Which exceptional low-dimensional projections of a Gaussian point cloud can be found in polynomial time?
Andrea Montanari, Kangjie Zhou
TL;DR
This work characterizes the set of low-dimensional projections of a Gaussian cloud that can be realized efficiently when the projection dimension $m$ is fixed and the ambient dimension scales proportionally with $n/d \to \alpha$. It develops a two-stage Incremental AMP (IAMP) algorithm that yields an inner bound \\mathscr{F}^{\rm AMP}_{m,\alpha}$ on the feasible set, with a stochastic-integral representation for the resulting distributions. A duality framework connects the AMP objective to a generalized Parisi variational principle, yielding a Parisi PDE for the corresponding value function and establishing strong duality in regimes governed by a no-overlap-gap condition. The analysis combines two-stage AMP theory, stochastic optimal control, and PDE techniques to derive tractable, polynomial-time projections and to provide rigorous justifications for replica-based predictions in a high-dimensional projection setting. The results also yield computationally attainable values for random optimization problems like generalized spherical perceptron models, linking algorithmic feasibility to a Parisi-type landscape.
Abstract
Given $d$-dimensional standard Gaussian vectors $\boldsymbol{x}_1,\dots, \boldsymbol{x}_n$, we consider the set of all empirical distributions of its $m$-dimensional projections, for $m$ a fixed constant. Diaconis and Freedman (1984) proved that, if $n/d\to \infty$, all such distributions converge to the standard Gaussian distribution.
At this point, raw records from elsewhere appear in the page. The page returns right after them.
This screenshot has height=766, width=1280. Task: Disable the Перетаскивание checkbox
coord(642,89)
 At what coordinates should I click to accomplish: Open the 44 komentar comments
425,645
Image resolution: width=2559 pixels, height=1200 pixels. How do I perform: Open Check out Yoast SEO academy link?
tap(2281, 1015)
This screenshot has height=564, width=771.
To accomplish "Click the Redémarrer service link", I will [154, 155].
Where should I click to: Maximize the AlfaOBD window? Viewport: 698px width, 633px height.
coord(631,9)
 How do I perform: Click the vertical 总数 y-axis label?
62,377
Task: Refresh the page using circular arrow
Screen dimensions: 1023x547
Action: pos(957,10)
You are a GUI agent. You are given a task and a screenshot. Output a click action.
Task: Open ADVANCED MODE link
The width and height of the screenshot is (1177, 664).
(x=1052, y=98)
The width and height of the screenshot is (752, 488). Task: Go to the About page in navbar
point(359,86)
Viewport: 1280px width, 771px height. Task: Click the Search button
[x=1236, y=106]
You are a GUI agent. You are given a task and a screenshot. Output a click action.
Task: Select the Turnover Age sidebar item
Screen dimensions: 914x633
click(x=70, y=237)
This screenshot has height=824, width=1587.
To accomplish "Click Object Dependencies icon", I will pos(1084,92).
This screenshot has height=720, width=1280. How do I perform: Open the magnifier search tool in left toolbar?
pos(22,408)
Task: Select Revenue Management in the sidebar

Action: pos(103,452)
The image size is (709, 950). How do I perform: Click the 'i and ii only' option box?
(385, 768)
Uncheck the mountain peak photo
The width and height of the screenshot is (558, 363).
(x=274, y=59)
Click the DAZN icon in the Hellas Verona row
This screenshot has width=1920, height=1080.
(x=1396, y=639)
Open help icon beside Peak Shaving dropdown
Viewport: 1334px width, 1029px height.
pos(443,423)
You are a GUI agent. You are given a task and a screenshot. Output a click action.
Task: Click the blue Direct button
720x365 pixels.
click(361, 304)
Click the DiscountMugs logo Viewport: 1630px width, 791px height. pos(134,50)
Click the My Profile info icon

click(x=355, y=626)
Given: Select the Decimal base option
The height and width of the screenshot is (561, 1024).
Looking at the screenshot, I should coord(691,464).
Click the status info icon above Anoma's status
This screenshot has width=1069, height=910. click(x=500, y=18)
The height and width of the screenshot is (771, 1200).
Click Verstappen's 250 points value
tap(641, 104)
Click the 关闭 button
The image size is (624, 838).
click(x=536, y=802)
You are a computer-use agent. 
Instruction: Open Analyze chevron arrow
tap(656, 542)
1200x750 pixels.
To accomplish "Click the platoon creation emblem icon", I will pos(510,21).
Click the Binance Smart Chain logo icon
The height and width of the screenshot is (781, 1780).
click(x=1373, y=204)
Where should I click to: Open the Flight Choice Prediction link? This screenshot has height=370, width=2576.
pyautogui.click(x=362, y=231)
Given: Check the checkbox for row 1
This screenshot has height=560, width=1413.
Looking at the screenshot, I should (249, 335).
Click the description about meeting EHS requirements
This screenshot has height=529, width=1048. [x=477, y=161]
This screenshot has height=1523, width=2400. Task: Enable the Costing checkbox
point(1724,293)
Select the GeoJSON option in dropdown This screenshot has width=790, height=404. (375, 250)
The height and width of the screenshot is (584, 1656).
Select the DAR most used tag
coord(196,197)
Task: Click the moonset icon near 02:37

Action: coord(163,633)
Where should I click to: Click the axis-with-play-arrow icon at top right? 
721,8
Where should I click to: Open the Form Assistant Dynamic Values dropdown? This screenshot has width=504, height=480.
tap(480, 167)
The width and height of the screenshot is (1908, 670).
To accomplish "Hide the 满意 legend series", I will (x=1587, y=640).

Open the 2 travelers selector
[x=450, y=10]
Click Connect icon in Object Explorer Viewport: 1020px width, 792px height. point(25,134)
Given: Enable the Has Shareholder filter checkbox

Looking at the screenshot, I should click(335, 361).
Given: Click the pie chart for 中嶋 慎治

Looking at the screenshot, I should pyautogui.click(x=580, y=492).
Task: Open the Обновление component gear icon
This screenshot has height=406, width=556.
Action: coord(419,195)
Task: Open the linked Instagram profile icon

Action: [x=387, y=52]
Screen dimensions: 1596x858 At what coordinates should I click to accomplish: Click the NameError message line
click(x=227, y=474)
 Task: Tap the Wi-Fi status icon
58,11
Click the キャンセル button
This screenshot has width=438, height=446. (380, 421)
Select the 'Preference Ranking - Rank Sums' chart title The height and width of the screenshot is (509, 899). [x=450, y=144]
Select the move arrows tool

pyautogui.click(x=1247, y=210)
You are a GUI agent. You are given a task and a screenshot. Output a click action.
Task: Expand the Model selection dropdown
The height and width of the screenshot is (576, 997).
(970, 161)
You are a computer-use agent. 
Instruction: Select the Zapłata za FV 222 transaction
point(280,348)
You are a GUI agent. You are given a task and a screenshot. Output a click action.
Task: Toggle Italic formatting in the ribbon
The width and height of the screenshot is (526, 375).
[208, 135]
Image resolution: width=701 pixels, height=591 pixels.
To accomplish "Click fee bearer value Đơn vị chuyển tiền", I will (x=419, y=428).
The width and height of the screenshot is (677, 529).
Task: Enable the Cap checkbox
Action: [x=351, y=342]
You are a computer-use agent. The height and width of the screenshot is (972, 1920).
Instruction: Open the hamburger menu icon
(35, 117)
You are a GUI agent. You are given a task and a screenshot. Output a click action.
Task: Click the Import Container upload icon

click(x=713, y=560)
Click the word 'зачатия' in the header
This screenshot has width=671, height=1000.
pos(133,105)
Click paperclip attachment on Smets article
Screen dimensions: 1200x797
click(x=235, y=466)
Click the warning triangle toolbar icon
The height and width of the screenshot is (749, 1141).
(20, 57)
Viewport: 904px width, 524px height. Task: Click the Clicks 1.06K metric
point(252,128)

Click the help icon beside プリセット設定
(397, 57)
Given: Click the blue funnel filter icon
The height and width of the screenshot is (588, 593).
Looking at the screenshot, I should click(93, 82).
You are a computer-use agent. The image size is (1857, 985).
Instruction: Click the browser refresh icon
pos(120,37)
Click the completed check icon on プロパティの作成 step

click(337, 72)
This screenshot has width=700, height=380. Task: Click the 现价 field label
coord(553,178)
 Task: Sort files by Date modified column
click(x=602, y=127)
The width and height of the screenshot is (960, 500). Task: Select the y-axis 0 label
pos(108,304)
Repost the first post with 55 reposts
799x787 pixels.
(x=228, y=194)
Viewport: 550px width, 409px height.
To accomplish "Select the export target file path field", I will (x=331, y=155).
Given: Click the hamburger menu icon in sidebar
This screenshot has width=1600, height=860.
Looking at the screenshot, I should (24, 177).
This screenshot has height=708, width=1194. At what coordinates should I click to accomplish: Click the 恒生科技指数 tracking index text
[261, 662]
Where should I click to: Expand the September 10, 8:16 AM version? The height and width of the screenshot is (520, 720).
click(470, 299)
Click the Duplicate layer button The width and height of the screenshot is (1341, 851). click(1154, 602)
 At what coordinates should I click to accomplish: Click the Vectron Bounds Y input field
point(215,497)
In contrast, we study the proportional asymptotics, whereby $n,d\to \infty$ with $n/d\to α\in (0, \infty)$. In this case, the projection of the data points along a typical random subspace is again Gaussian, but the set $\mathscr{F}_{m,α}$ of all probability distributions that are asymptotically feasible as $m$-dimensional projections contains non-Gaussian distributions corresponding to exceptional subspaces. Non-rigorous methods from statistical physics yield an indirect characterization of $\mathscr{F}_{m,α}$ in terms of a generalized Parisi formula. Motivated by the goal of putting this formula on a rigorous basis, and to understand whether these projections can be found efficiently, we study the subset $\mathscr{F}^{\rm alg}_{m,α}\subseteq \mathscr{F}_{m,α}$ of distributions that can be realized by a class of iterative algorithms. We prove that this set is characterized by a certain stochastic optimal control problem, and obtain a dual characterization of this problem in terms of a variational principle that extends Parisi's formula. As a byproduct, we obtain computationally achievable values for a class of random optimization problems including `generalized spherical perceptron' models.